▶ **Work request**:
Scan the entries that follow for the word "will", then report every line in which it appears.
___ Given information
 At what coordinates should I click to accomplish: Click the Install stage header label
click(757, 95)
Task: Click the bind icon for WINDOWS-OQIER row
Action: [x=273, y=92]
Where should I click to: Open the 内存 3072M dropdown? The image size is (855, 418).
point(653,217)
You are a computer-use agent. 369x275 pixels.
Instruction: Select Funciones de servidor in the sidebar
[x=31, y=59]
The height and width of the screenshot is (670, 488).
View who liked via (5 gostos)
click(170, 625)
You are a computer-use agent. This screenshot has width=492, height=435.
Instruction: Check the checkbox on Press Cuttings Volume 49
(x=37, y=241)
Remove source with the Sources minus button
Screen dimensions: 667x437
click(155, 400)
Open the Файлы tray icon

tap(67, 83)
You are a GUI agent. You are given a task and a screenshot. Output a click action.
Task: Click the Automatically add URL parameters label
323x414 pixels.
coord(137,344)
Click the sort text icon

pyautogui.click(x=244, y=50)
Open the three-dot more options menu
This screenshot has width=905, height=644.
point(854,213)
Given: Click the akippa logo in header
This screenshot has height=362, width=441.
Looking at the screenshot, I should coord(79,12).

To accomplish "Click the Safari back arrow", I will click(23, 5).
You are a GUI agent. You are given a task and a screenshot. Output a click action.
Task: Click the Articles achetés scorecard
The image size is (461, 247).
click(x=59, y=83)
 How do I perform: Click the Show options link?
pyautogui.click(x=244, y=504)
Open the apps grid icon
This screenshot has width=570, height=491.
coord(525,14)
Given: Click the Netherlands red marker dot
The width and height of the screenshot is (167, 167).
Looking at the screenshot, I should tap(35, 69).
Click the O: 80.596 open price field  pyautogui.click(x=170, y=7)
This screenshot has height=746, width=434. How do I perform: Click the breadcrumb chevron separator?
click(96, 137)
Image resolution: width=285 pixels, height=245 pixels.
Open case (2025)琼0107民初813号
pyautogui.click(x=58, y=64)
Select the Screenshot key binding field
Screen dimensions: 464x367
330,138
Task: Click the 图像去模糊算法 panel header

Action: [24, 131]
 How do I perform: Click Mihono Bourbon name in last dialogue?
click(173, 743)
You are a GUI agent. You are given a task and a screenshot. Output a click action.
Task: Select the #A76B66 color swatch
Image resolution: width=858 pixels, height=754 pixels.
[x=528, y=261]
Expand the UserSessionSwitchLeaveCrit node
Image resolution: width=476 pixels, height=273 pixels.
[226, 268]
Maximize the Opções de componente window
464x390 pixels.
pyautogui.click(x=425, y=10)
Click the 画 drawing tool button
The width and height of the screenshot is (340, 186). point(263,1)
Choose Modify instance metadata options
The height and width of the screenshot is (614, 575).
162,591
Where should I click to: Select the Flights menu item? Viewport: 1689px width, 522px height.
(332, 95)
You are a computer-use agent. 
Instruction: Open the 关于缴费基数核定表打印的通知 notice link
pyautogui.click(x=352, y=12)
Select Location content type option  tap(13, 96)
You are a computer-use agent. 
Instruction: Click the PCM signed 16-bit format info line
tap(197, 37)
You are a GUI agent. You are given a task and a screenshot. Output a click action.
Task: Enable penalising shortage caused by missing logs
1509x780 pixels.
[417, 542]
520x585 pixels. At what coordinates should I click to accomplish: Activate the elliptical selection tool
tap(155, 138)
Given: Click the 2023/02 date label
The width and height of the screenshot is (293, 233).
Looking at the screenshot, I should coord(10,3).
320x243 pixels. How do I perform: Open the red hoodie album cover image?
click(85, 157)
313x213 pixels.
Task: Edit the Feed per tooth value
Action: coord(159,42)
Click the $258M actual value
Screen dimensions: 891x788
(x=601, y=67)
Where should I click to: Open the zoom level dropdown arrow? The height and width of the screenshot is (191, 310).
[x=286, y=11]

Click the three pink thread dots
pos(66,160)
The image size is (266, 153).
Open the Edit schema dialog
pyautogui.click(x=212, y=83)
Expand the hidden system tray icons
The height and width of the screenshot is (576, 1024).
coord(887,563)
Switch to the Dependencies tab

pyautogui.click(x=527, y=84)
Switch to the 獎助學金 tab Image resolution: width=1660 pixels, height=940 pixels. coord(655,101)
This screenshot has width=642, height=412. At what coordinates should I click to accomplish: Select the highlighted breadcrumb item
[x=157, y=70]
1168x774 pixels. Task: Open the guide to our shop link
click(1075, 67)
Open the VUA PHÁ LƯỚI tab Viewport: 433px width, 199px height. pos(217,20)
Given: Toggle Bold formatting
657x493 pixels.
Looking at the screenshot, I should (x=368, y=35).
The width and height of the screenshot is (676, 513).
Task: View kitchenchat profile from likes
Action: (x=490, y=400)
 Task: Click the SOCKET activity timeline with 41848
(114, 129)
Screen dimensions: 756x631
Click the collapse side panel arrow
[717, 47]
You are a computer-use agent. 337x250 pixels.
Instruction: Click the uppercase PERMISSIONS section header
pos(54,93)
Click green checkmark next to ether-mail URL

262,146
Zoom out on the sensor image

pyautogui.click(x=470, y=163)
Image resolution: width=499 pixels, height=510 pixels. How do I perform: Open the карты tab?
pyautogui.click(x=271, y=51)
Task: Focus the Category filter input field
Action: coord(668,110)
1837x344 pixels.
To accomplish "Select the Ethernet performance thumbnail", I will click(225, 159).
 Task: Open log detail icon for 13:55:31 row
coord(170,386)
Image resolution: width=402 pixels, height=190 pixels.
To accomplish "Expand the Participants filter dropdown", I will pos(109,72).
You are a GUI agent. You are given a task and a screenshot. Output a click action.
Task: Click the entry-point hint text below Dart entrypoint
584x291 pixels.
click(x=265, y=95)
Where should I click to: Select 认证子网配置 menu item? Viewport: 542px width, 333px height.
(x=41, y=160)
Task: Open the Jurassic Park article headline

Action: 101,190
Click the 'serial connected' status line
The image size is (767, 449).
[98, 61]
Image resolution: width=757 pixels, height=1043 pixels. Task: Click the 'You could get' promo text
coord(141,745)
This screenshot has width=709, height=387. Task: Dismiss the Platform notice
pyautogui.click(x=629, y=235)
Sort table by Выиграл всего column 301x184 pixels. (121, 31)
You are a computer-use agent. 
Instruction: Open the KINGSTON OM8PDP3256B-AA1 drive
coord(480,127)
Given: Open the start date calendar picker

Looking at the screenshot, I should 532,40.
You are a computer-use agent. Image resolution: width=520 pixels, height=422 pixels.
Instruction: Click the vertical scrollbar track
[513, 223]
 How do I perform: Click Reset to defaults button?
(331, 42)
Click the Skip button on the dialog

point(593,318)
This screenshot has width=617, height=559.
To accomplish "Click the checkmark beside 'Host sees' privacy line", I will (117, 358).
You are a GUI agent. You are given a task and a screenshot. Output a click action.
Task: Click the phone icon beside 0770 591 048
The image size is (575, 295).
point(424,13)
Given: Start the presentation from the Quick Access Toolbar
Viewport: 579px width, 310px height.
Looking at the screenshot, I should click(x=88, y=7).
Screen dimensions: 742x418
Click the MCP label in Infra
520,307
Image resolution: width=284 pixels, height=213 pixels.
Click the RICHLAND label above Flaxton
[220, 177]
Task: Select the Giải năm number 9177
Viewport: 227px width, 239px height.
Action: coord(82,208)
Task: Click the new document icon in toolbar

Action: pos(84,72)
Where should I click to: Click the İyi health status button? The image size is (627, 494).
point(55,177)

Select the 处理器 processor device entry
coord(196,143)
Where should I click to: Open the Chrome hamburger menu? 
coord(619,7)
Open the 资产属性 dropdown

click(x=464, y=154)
______
▶ **Response box**:
To accomplish "Click the Safari back arrow", I will click(23, 5).
To accomplish "Select the Ethernet performance thumbnail", I will click(225, 159).
To accomplish "Expand the Participants filter dropdown", I will pos(109,72).
To accomplish "Click the checkmark beside 'Host sees' privacy line", I will (117, 358).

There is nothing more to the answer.